Het is een spannende onderverdeling, omdat de teksten van het Rijksmuseum vooral gericht zijn op formele kenmerken van de kunstwerken, met omschrijvingen als ‘Door (…). de verf met een spatel te bewerken, bracht hij [Rembrandt, EvS] een plastisch, glanzend reliëf aan’ (over: Het joodse bruidje, zie afb. rechts). Of: ‘Het effect is rijk, maar de kwaliteit van uitvoering is niet bijzonder hoog’ (over een Antwerps kabinet, zaal 2.23).

In de tekstblokjes van Siebe wordt veelal een verbinding gelegd tussen Oude- en Nieuwe Testament, en dat is mooi. Bijvoorbeeld – in het geval van bovengenoemd kabinet – tussen Numeri 21:9 en Johannes 3:14. Een enkele keer echter wordt er een sprong gemaakt die niet in de tekst staat, zoals bij de Beuningkamer (zaal 1.6), waarin het gaat over Handelingen 8:26-39. Volgens de tekst(schrijver) zou Filippus de kamerling, dat wil zeggen een Ethiopiër, wijs maken dat ‘de passage uit Jesaja’ die hij zat te lezen’ over Jezus ging, maar dát staat er niet: ‘Daarop begon Filippus met hem [de Ethiopiër, EvS] te spreken over het evangelie van Jezus, waarbij hij deze schrifttekst tot uitgangspunt nam’ (vers 35) – je zou zeggen: een Talmoedische wijze van tekstuitleg van een passage uit Tenach, zoals je ze zoveel tegenkomt in het Nieuwe Testament.

● ● ● ● ●

→ Opdracht:
Herhaal woordelijk het deel van het tekstfragment tussen "Het is een spannende" en "kabinet, zaal 2.23).", beide inbegrepen. De regels hieronder zijn niet nodig.

● ● ● ● ●

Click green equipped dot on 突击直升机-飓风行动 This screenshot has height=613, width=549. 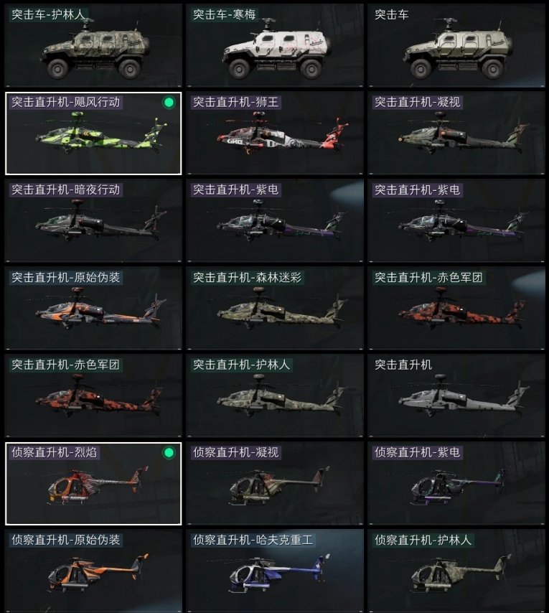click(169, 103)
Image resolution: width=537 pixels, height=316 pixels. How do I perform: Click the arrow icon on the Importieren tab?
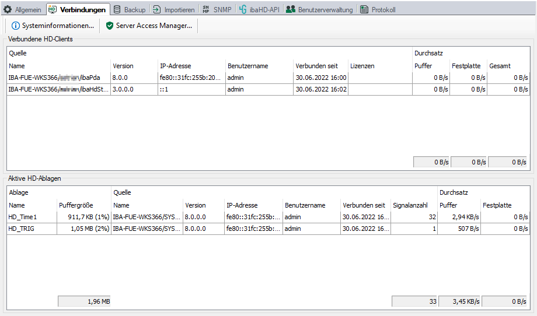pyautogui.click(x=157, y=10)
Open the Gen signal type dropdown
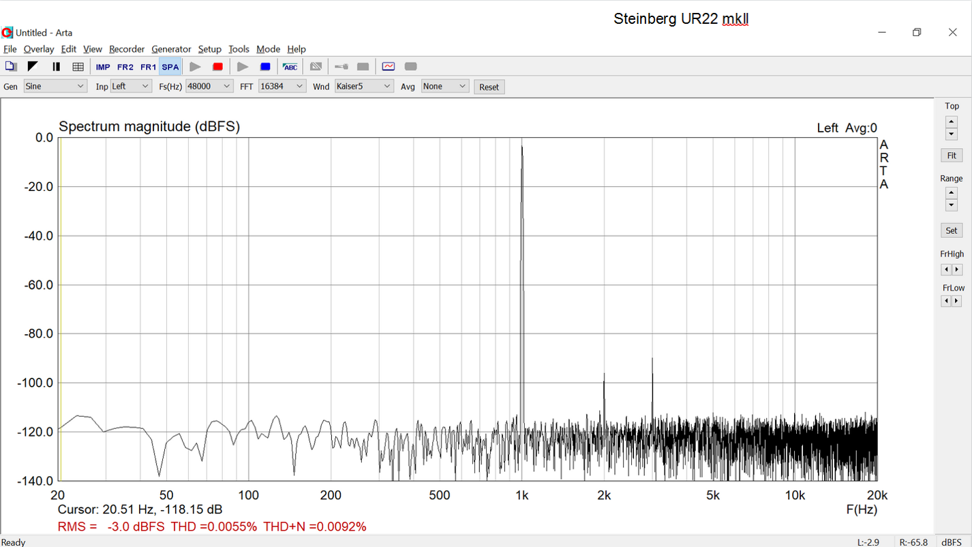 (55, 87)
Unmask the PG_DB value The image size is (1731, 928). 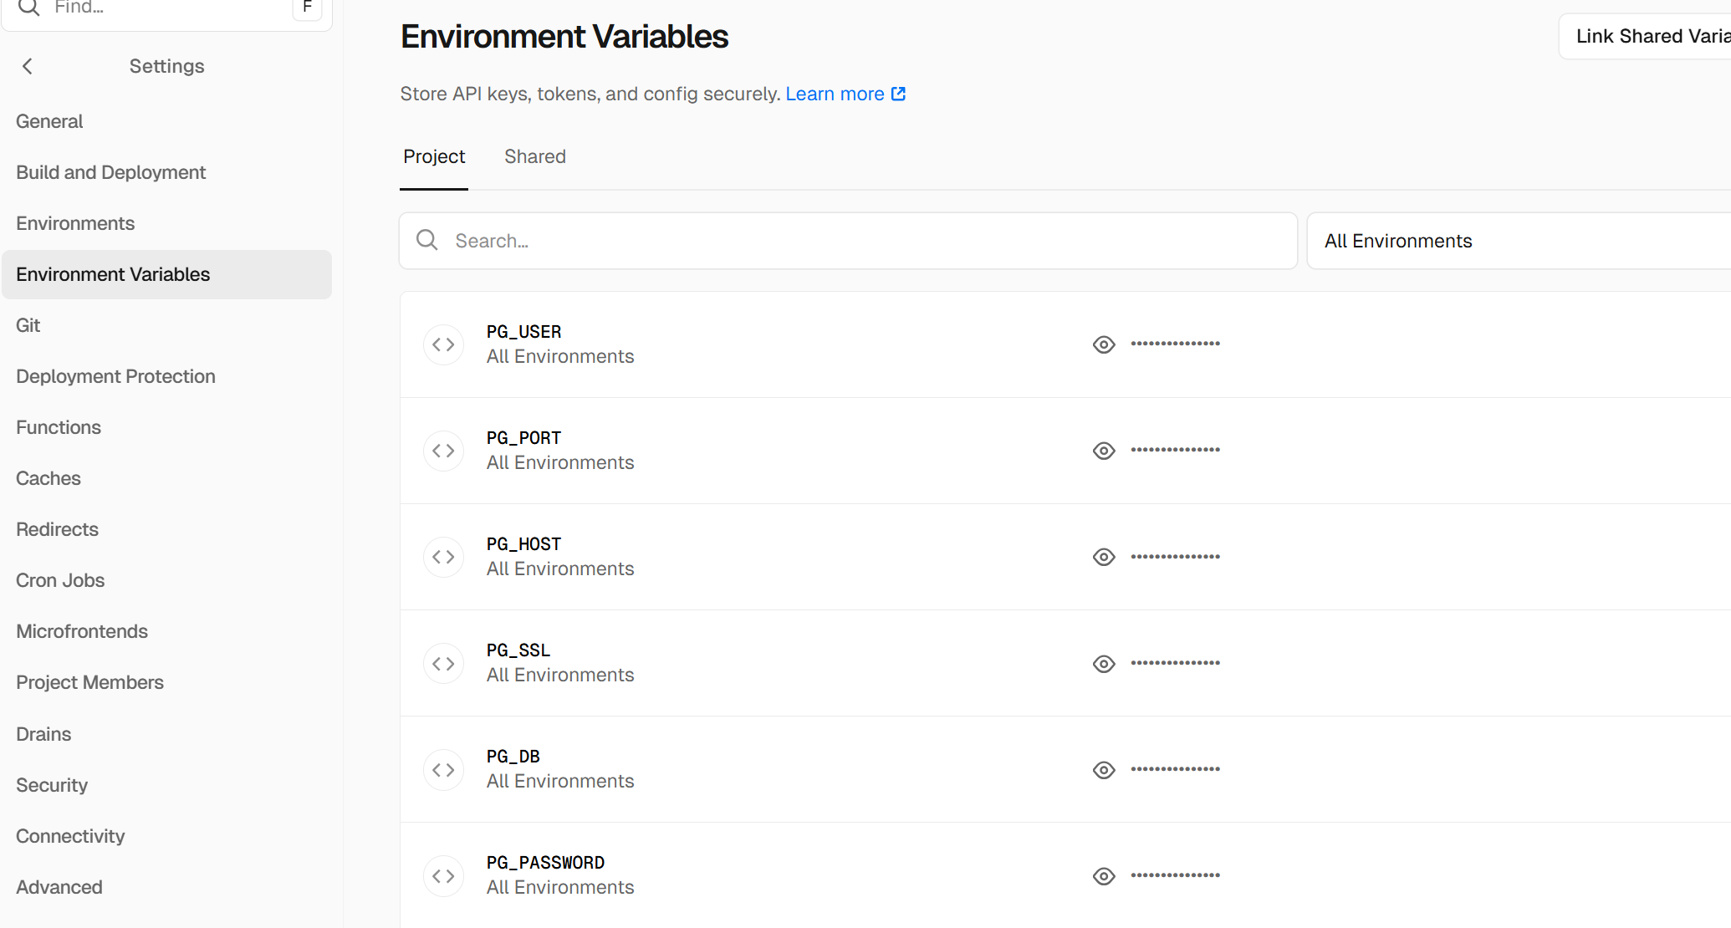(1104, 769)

● ● ● ● ●

→ Uitwerking:
Het is een spannende onderverdeling, omdat de teksten van het Rijksmuseum vooral gericht zijn op formele kenmerken van de kunstwerken, met omschrijvingen als ‘Door (…). de verf met een spatel te bewerken, bracht hij [Rembrandt, EvS] een plastisch, glanzend reliëf aan’ (over: Het joodse bruidje, zie afb. rechts). Of: ‘Het effect is rijk, maar de kwaliteit van uitvoering is niet bijzonder hoog’ (over een Antwerps kabinet, zaal 2.23).